CD/DVD/ISO images, readcd adding extra bytes at EOF?

Ben Scott dragonhawk at gmail.com
Tue Sep 19 09:23:00 EDT 2006


On 9/19/06, aluminumsulfate at earthlink.net <aluminumsulfate at earthlink.net> wrote:
> I too have seen something like this... ironically enough only on Red Hat 6.

  FWIW, this was on Debian "Etch" (current "testing"), with kernel
2.6.17.  The drive was a Plextor 716 connected via Firewire.

  Hmmm, I'll try it with another drive when I get home tonight, just
to see if it makes a difference.

> When copying data cds using dd (with no count= argument) ...

  I know dd doesn't always do the right thing when it comes to CDs.  I
assume this is because CDs are not, technically, simple block devices,
like hard disks are.  You can have multiple sessions, multiple tracks,
and various other magic I don't understand.  The readcd command
understands the CD magic and does the right thing.  Or so I'm told.

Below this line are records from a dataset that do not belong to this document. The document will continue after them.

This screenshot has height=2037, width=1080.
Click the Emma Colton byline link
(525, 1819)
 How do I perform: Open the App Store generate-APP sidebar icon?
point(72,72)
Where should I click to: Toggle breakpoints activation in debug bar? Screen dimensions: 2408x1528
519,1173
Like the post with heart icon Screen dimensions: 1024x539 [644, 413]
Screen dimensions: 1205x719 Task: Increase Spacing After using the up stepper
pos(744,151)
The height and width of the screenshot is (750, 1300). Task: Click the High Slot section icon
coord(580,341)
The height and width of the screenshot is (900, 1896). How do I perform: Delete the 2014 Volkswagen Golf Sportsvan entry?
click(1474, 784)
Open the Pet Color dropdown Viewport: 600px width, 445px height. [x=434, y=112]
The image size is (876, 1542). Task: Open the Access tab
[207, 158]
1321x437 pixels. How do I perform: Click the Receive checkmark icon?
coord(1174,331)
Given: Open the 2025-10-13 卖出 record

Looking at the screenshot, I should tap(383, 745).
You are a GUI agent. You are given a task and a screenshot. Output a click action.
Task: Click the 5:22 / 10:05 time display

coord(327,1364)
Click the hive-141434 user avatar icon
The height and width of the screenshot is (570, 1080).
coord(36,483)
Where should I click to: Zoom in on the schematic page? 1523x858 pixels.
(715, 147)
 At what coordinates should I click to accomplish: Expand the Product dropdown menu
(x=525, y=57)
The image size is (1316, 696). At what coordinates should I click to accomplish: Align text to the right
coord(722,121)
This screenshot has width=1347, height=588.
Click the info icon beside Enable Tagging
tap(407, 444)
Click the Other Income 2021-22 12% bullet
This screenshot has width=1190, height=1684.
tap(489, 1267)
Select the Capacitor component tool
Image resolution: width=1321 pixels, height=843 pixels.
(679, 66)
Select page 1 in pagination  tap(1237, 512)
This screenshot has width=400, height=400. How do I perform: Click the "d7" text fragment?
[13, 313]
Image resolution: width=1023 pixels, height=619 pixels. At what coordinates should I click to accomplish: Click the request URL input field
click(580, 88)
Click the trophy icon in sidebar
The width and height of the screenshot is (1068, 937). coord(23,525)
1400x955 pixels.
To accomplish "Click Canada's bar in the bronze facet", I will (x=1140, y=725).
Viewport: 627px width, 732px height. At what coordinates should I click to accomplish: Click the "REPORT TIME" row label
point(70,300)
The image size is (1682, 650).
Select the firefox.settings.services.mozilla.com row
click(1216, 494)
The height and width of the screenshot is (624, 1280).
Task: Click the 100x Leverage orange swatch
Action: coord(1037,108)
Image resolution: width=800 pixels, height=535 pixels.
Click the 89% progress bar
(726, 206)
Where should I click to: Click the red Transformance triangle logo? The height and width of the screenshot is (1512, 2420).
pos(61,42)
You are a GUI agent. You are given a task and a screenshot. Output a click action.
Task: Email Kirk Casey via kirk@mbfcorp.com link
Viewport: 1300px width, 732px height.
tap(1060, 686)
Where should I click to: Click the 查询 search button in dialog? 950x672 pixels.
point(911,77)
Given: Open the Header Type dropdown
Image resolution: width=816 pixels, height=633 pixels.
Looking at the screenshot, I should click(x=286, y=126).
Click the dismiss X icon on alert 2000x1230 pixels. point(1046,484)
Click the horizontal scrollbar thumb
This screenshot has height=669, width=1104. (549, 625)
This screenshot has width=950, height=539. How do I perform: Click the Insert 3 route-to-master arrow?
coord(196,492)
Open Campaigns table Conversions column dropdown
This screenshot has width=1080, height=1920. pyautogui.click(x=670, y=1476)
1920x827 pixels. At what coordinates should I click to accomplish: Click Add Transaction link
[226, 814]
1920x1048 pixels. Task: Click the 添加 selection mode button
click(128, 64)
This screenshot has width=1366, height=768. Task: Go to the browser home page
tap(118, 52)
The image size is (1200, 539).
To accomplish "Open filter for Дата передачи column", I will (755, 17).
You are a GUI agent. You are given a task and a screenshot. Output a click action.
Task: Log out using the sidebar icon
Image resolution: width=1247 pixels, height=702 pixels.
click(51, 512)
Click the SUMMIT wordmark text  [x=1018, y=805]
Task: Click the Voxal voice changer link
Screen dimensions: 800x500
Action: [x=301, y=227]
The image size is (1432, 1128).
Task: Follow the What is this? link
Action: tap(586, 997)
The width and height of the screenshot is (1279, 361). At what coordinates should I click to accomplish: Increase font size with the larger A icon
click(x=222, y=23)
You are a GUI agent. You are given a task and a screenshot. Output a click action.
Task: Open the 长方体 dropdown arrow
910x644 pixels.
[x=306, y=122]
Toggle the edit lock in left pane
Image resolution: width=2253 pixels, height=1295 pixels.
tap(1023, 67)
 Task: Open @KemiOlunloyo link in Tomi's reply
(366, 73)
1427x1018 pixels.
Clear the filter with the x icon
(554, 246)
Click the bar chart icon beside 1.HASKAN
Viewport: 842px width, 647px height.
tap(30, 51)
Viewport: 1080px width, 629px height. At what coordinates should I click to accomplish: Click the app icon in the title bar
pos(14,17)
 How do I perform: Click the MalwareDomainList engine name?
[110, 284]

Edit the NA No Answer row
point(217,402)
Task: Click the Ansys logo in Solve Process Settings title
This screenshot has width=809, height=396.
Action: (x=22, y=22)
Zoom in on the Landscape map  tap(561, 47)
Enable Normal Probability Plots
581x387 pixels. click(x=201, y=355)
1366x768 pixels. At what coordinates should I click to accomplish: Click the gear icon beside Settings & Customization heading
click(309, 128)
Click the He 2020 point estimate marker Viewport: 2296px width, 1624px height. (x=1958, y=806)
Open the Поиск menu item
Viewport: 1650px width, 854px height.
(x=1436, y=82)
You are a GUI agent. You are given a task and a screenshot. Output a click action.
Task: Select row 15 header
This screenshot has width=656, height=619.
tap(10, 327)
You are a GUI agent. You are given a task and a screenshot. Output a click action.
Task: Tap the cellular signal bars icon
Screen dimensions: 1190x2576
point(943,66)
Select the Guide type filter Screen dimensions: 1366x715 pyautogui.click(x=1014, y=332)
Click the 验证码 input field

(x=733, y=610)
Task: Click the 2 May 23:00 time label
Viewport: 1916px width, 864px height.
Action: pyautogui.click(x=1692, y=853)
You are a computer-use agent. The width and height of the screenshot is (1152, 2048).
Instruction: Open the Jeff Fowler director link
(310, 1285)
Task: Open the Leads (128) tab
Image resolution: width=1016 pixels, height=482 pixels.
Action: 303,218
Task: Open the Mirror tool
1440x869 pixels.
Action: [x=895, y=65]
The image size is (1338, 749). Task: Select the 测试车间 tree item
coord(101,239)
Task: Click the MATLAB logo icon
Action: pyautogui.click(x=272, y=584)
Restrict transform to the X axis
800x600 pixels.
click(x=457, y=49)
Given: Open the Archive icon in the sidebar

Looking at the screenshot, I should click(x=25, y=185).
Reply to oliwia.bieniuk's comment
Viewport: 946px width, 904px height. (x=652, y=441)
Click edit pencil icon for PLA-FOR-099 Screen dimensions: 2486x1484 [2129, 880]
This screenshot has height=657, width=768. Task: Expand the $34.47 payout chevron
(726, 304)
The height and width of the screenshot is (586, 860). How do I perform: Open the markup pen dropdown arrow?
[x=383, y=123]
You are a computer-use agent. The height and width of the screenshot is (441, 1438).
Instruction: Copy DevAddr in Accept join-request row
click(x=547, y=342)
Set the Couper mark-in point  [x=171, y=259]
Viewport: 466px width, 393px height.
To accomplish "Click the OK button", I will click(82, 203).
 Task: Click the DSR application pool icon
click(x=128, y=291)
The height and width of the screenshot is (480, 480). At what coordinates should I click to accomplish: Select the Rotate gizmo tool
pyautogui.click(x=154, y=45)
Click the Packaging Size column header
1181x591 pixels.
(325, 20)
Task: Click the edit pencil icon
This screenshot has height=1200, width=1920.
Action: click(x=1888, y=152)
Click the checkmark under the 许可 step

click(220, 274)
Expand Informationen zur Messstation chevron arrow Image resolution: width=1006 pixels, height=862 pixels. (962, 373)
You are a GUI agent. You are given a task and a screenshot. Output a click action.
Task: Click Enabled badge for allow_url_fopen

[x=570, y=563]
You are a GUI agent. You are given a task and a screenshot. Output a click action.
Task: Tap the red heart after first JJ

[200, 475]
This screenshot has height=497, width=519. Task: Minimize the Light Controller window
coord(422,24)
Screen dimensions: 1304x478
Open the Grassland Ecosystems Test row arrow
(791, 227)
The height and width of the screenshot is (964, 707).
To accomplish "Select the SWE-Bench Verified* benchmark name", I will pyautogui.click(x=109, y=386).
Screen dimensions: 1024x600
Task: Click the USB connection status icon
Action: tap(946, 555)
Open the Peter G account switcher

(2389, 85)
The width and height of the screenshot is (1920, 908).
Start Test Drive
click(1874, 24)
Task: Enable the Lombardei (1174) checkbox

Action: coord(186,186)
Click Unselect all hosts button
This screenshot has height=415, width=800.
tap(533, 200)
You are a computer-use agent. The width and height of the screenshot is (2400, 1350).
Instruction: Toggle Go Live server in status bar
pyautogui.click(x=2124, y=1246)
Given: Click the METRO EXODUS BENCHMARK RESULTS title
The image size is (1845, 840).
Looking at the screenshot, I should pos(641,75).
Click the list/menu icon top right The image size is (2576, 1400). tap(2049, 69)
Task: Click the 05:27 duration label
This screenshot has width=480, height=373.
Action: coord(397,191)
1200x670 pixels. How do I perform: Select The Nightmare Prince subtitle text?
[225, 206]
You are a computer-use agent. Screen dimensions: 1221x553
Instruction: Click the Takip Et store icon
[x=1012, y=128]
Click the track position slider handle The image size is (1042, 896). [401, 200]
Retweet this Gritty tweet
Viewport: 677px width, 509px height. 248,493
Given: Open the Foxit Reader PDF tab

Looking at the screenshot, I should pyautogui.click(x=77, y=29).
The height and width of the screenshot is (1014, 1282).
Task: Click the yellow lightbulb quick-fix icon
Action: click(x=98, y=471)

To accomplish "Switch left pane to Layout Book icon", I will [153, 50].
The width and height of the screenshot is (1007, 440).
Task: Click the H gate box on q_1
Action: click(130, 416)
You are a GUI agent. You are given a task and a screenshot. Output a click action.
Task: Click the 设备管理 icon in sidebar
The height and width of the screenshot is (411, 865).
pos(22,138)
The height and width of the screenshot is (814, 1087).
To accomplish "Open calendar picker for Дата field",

> Ever since then, I run an extra "dd skip=" just to make sure it got the right
> device length.

  Hmmm.  Good idea, and something I'll keep in mind in the future.
But I really don't want to get in the habit of truncating things
without understanding what the heck is going on.  :)

> I don't know how readcd reads the cd, but I know that dd has a
> "conv=sync,noerror" option.  This tells dd, when it encounters a read
> error, to pad the read sector with ASCII 0 and to try to keep reading.

  No command reported any errors (other than the cmp mismatch), and
there was nothing bad in the kernel log.

> So, maybe the actual spiral of pits pressed into the surface
> of the disk is a few sectors shorter than the disc's table of contents
> claims it is.

  I would expect that to result in some kind of I/O error, SCSI puke,
or similar.  I've certainly seen *plenty* of those before.  :)

> Or it could just be one of tohse Red Hat things. :)

  In all seriousness, I've had this sort of thing happen with the
discs from other distributions, and obviously I wasn't running Red Hat
at the time, so I don't think that's it.